## EXERCISE REQUIREMENTS
Would you return, word for word, the lines of the data below from the line with "Given: Expand the Help dropdown menu" through the line with "Task: Click the Back navigation arrow icon", and no others?

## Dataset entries
————

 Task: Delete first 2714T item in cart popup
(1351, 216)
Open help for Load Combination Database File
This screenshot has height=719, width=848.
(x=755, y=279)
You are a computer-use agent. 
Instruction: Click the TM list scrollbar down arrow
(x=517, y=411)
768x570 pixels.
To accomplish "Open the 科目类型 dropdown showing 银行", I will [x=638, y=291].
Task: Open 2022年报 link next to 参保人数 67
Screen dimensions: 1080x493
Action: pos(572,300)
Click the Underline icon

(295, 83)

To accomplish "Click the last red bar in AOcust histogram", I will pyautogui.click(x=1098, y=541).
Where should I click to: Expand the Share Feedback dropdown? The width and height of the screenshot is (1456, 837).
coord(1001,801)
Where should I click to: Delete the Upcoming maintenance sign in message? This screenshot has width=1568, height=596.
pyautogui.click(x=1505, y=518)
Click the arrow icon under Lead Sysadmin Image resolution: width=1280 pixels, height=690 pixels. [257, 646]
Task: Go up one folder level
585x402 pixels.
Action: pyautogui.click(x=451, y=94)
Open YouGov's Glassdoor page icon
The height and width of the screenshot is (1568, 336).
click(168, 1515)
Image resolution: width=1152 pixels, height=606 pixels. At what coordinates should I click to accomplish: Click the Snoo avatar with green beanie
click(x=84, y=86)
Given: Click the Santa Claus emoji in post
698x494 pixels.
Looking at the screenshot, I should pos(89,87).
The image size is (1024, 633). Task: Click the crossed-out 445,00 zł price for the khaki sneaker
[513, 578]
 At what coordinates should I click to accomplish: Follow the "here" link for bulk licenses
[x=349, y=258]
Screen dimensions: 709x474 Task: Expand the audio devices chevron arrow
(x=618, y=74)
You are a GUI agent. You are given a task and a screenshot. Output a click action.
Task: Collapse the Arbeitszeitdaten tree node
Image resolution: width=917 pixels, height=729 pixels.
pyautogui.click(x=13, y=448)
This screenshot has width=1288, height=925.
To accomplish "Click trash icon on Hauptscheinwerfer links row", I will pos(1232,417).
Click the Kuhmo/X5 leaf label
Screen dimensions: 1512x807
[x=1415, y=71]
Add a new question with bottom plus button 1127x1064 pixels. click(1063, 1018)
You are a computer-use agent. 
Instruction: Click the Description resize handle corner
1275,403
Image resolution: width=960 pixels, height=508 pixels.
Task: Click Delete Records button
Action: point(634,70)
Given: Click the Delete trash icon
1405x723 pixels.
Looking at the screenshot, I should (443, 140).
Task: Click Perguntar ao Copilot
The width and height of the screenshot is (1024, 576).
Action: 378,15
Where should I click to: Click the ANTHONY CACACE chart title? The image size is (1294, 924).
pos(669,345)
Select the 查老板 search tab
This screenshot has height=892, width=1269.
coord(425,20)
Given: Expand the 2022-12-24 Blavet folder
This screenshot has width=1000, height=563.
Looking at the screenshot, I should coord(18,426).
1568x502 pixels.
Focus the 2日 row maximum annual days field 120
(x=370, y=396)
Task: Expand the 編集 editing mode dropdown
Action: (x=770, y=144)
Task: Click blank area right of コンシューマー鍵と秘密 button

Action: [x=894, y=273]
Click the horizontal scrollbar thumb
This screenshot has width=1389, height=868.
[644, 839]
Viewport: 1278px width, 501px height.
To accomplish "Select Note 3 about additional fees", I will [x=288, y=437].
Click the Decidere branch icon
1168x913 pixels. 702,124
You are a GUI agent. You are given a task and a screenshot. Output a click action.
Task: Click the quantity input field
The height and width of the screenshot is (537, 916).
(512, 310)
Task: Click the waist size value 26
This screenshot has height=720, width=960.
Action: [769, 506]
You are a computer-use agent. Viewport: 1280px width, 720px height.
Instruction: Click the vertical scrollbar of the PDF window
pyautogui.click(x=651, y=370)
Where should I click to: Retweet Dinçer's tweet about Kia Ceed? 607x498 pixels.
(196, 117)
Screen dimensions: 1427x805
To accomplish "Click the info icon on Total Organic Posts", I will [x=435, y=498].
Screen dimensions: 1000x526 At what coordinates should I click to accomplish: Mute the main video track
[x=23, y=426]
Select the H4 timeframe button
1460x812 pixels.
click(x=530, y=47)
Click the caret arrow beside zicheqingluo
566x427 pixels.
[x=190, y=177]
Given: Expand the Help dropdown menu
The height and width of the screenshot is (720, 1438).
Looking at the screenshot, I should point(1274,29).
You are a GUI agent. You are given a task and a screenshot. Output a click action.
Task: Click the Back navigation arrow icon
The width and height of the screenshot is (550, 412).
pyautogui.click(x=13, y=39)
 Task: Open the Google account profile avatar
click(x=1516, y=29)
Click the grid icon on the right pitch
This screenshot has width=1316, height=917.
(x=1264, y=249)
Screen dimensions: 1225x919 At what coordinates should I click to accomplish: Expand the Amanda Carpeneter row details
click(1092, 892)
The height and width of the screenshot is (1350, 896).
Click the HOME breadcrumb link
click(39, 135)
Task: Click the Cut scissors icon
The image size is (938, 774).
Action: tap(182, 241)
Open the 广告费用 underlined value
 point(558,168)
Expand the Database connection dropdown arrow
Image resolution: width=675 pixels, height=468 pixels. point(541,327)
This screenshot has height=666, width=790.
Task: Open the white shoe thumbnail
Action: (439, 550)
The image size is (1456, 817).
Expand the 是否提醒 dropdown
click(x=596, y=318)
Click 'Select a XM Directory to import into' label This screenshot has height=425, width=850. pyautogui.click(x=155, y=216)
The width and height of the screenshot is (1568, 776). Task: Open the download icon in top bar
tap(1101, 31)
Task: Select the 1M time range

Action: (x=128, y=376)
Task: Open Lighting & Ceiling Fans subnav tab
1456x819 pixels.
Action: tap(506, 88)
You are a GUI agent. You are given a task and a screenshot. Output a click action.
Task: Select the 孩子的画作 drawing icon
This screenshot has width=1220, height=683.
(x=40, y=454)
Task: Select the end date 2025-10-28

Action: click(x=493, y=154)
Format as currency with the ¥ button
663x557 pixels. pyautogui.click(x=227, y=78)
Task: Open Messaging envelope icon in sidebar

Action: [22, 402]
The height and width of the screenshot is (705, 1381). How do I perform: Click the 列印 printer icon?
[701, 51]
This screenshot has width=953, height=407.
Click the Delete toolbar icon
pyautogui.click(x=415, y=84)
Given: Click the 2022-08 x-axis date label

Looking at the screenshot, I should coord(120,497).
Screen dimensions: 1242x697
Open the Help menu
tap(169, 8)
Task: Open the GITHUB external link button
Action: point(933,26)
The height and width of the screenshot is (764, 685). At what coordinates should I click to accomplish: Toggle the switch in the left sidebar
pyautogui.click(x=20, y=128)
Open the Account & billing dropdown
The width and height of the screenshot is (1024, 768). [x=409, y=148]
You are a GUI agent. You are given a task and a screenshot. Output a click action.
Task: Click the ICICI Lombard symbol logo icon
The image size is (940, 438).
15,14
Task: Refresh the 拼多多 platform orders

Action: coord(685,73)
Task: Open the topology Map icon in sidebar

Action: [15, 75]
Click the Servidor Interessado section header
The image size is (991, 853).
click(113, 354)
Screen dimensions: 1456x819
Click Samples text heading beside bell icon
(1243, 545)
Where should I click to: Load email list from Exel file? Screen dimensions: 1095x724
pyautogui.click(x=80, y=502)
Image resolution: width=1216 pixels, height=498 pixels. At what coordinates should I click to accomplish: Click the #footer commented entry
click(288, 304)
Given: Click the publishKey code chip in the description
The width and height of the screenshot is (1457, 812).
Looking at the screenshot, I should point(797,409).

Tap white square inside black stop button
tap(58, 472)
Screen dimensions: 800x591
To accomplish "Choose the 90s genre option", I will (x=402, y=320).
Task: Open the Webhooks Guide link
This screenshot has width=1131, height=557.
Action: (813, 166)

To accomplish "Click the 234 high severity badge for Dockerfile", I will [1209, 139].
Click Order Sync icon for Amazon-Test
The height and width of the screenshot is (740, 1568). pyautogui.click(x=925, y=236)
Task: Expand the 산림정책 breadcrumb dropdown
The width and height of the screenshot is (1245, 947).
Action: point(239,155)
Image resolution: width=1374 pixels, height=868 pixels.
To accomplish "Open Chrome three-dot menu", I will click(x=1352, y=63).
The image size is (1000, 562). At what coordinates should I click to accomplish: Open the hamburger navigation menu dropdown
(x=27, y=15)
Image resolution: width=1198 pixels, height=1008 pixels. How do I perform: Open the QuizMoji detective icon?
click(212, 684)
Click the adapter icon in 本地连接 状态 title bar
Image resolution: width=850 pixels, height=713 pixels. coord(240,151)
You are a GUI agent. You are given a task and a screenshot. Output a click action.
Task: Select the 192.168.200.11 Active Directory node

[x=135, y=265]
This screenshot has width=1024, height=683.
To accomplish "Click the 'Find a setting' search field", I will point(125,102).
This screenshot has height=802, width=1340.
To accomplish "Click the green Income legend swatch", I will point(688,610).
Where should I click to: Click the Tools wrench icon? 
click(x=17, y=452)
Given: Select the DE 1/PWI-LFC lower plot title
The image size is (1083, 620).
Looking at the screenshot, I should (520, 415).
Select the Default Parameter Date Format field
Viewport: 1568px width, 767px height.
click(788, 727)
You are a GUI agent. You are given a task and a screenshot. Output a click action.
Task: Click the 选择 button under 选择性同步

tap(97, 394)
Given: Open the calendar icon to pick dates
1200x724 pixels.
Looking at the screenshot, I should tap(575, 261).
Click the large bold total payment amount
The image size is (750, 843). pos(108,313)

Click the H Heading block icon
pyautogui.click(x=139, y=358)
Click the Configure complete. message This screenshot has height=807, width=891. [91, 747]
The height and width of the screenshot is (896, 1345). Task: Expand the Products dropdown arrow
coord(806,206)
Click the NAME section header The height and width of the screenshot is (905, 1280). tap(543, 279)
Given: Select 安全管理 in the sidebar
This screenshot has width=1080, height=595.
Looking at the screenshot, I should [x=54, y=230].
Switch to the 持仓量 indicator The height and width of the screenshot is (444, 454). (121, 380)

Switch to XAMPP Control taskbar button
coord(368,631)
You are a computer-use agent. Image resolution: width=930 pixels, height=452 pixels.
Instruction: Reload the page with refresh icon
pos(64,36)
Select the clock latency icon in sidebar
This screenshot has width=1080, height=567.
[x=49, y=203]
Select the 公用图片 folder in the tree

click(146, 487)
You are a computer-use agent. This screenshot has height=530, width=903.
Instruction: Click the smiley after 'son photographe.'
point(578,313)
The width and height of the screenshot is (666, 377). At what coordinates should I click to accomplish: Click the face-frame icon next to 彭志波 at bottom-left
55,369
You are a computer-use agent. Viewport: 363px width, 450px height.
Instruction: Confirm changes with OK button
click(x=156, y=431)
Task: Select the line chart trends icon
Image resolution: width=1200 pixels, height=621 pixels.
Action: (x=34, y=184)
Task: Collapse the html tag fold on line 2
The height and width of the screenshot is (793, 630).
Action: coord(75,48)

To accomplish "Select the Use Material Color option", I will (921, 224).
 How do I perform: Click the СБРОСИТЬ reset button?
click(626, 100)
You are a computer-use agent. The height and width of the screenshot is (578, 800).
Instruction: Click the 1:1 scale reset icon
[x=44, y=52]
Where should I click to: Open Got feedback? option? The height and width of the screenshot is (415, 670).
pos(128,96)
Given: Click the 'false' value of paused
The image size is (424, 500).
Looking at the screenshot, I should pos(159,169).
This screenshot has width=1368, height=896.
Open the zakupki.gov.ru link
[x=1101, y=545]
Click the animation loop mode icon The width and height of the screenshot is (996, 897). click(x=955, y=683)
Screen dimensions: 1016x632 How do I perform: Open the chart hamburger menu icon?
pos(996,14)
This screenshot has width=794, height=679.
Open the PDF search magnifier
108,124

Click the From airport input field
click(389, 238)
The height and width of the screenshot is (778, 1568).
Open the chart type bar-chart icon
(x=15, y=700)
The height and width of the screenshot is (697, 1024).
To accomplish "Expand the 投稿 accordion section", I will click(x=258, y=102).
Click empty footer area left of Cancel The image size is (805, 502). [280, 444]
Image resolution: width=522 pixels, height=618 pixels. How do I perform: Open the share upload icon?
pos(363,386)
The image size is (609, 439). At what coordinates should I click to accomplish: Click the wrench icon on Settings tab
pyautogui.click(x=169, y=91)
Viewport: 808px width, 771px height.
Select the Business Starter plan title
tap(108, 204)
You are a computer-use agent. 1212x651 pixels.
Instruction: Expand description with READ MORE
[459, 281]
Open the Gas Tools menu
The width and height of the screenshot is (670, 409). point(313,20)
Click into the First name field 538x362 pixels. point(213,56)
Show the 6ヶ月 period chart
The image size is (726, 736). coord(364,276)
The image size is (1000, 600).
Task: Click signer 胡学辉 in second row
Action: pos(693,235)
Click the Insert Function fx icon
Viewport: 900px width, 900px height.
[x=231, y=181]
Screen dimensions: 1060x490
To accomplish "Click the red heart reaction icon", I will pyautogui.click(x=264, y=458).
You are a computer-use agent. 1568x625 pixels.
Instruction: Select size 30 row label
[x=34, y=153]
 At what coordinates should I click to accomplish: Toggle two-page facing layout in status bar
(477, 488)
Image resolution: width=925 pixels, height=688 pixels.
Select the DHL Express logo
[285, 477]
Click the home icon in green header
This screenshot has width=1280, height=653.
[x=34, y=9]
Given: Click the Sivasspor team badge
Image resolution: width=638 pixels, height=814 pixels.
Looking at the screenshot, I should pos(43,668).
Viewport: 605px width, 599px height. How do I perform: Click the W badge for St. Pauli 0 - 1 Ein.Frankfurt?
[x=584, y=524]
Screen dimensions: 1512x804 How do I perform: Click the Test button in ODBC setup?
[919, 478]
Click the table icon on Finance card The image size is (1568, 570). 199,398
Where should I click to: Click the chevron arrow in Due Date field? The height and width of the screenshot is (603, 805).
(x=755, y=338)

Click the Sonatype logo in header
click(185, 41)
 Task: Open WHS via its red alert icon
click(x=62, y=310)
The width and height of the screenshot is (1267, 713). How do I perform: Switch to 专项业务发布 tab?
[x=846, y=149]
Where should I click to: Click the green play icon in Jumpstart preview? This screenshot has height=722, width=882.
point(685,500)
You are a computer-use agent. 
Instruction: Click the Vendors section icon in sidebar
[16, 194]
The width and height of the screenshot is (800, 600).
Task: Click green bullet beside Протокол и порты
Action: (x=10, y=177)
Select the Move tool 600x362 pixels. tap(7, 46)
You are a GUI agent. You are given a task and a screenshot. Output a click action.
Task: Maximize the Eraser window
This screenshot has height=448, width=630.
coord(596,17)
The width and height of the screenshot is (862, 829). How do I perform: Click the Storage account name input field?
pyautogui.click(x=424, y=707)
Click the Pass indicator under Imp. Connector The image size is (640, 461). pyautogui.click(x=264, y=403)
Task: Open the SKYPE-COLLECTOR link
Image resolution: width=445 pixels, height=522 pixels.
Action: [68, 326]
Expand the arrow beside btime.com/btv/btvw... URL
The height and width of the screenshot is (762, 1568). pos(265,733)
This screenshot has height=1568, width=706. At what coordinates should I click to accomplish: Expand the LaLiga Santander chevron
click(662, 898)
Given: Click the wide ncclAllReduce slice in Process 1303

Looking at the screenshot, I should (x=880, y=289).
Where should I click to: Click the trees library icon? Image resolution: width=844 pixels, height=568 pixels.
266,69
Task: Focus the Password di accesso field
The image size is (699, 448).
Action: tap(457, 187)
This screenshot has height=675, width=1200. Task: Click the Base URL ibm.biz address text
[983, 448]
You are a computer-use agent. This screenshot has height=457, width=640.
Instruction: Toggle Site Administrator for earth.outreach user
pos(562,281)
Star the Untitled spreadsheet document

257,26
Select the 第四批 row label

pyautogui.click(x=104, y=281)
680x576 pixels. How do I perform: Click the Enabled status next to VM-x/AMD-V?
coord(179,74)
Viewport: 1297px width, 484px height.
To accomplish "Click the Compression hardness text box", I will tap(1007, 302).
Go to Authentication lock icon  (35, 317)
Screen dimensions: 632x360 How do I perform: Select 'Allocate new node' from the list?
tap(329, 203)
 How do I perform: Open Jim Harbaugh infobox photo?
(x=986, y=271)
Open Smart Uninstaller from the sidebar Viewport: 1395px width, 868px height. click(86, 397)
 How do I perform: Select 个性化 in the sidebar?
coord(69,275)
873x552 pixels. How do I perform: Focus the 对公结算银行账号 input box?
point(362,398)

————

## RESULT
Given: Expand the Help dropdown menu
The height and width of the screenshot is (720, 1438).
Looking at the screenshot, I should point(1274,29).
You are a GUI agent. You are given a task and a screenshot. Output a click action.
Task: Click the Back navigation arrow icon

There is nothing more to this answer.